Extracto de página:

-------------------------

Al avanzar en las sesiones, empiezan a reconocer muchas conductas que consideraban “normales”: una mirada, un piropo, el silencio prolongado. “Para nosotros, el piropo es violencia sexual. Para ellos, en su lógica, sólo lo es una violación”, dice Ayllón.
La violencia más común es la psicológica. La más sutil. La que acompaña a todas las demás. Se cuela en la ironía, el desprecio o la indiferencia. Según datos de la organización, 70% o más de los hombres que asisten a Gendes han ejercido este tipo de violencia.
“Criticar su forma de vestir, cuestionar su estado de ánimo, invalidar lo que siente o aplicar la llamada ‘ley del hielo’ son formas de control que hemos aprendido a normalizar”, añade Barbosa. Incluye comentarios que disminuyen a la otra persona, burlas sobre su cuerpo o inteligencia, chantajes. También se manifiesta en la descalificación de emociones: “estás loca”, “seguro estás en tus días”, “no es para tanto”.
En Gendes explican que este tipo de violencia no siempre se nombra, pero sí se siente. Es la que erosiona la autoestima, la que genera ansiedad, la que confunde.
A esa violencia se suman otras más difíciles de detectar: las del día a día, las normalizadas. “machismos cotidianos”, dice Ayllón. Comentarios con doble sentido, gestos de control disfrazados de cuidado, interrupciones en la conversación, explicaciones condescendientes.

-------------------------

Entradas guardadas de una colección
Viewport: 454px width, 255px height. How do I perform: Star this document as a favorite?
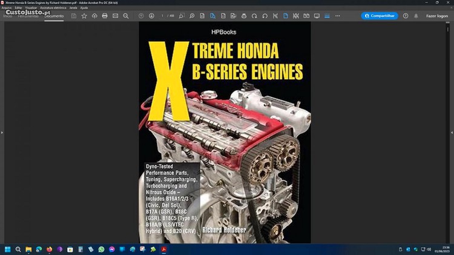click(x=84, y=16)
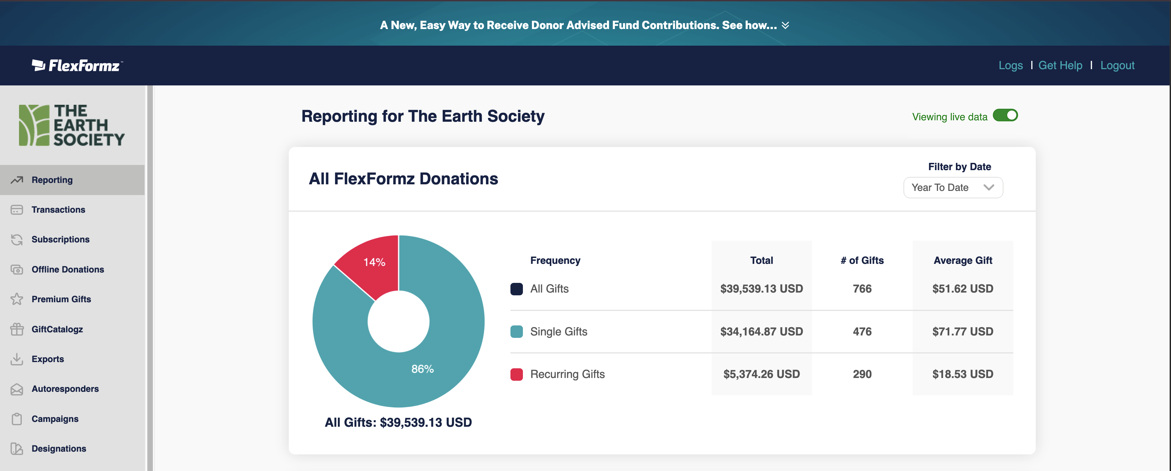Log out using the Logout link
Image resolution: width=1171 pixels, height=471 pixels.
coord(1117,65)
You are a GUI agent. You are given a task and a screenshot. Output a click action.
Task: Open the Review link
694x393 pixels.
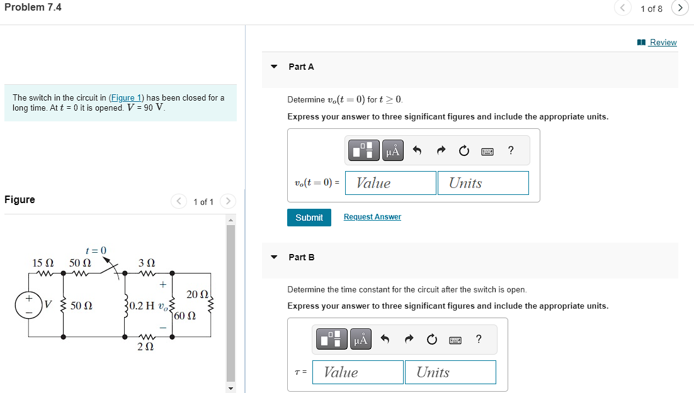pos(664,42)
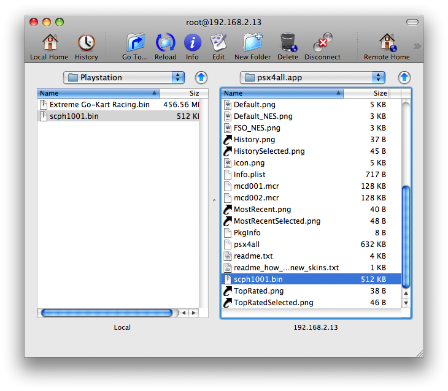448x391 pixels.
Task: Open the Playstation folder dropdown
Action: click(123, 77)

-------------------------

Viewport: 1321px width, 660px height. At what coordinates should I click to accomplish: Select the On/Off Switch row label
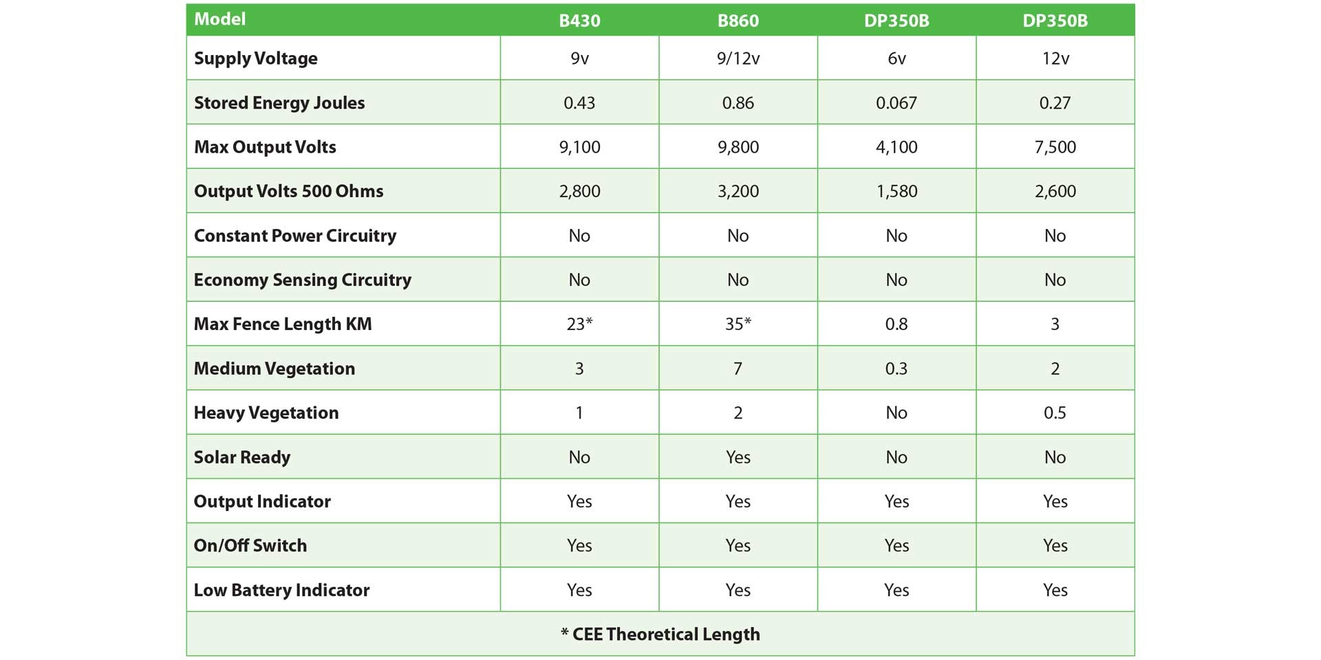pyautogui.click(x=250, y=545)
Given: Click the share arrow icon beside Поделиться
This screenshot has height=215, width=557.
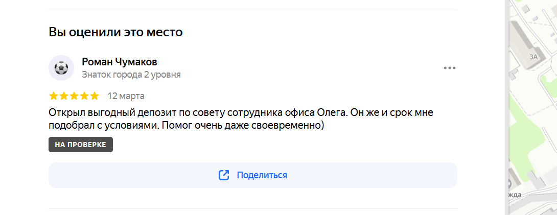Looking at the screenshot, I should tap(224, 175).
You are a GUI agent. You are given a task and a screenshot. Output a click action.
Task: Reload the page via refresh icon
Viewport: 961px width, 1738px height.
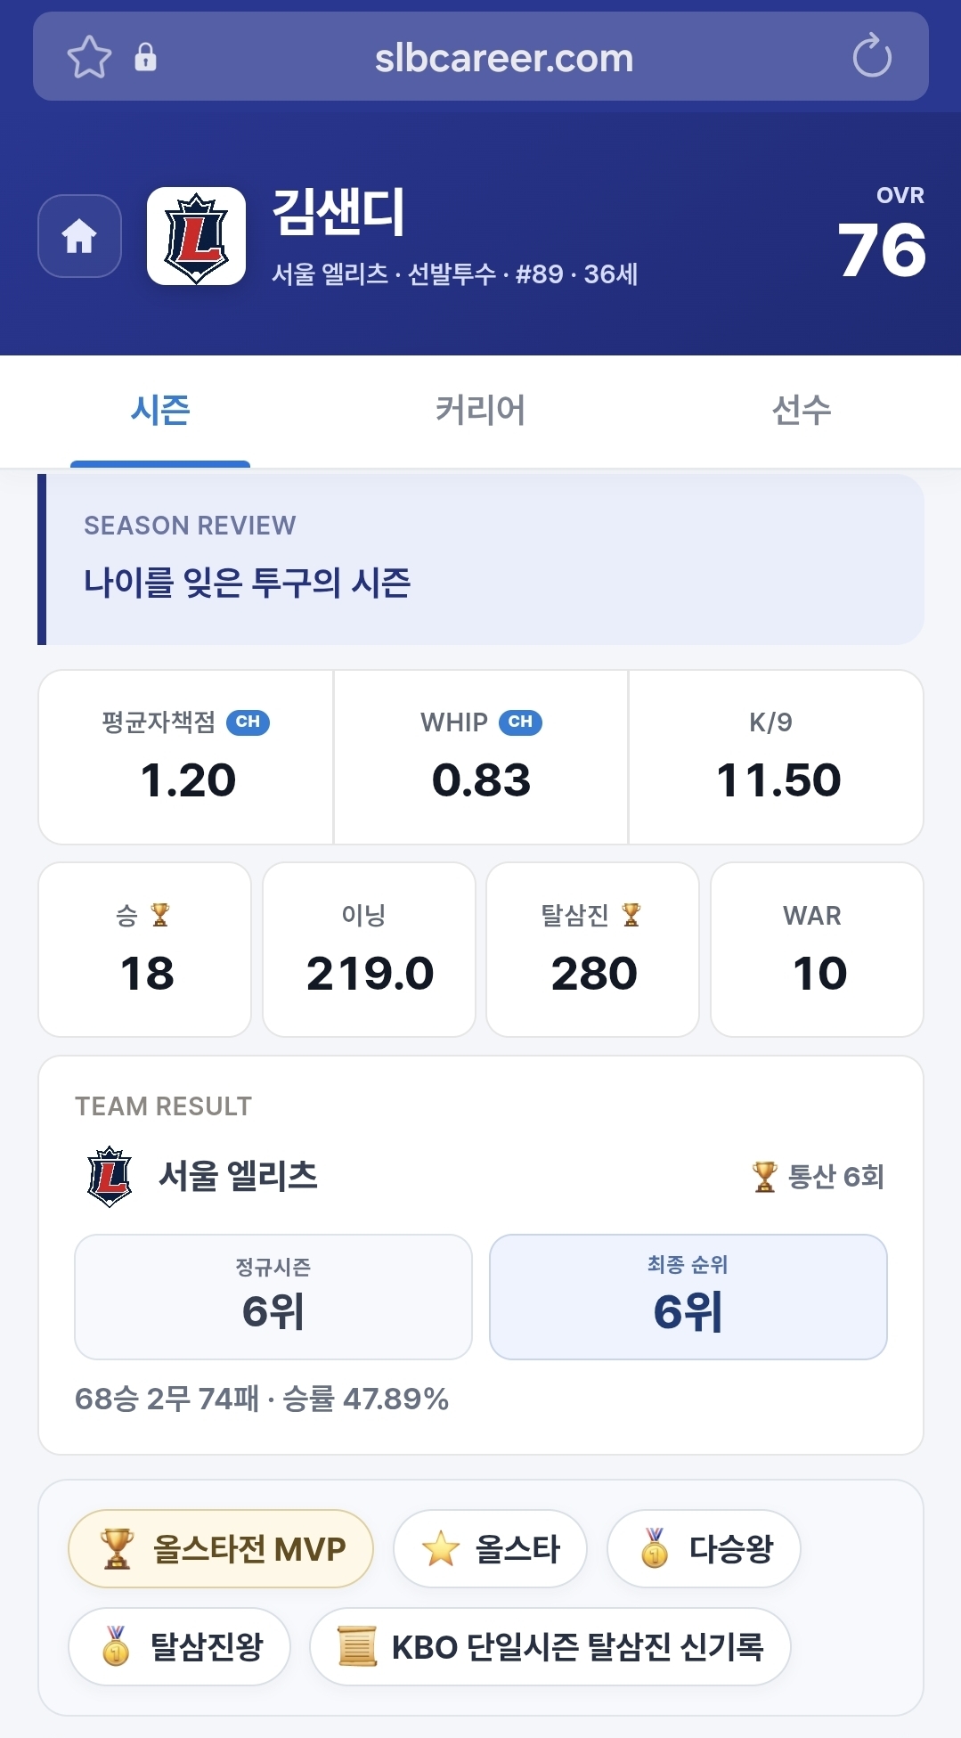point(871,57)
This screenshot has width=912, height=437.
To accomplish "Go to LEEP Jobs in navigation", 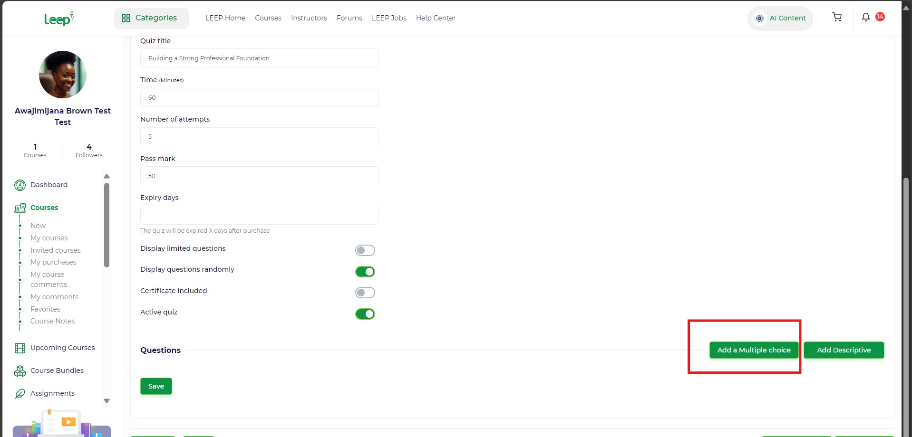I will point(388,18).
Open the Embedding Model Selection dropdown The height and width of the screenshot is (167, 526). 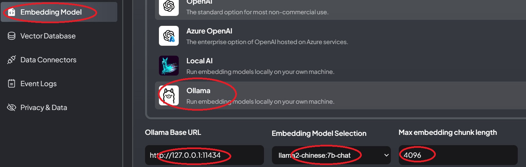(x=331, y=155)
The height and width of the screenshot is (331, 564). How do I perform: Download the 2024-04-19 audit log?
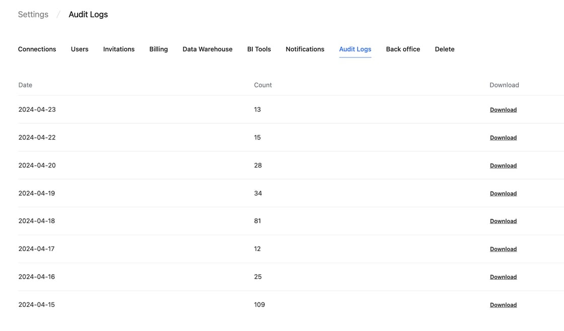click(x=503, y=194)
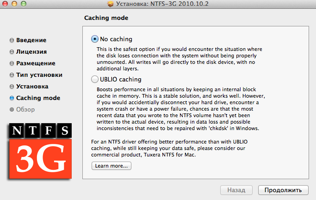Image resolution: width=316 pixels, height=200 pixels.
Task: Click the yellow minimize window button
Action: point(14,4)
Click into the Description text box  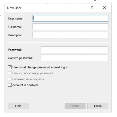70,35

-------------------------

Instrucciones por seguir: Reproduzca sin cambios el tramo del texto sobre la violencia psicológica que va desde "En Gendes explican" hasta "conversación, explicaciones condescendientes.", ambos incluidos.

Solución del ejercicio:
En Gendes explican que este tipo de violencia no siempre se nombra, pero sí se siente. Es la que erosiona la autoestima, la que genera ansiedad, la que confunde.
A esa violencia se suman otras más difíciles de detectar: las del día a día, las normalizadas. “machismos cotidianos”, dice Ayllón. Comentarios con doble sentido, gestos de control disfrazados de cuidado, interrupciones en la conversación, explicaciones condescendientes.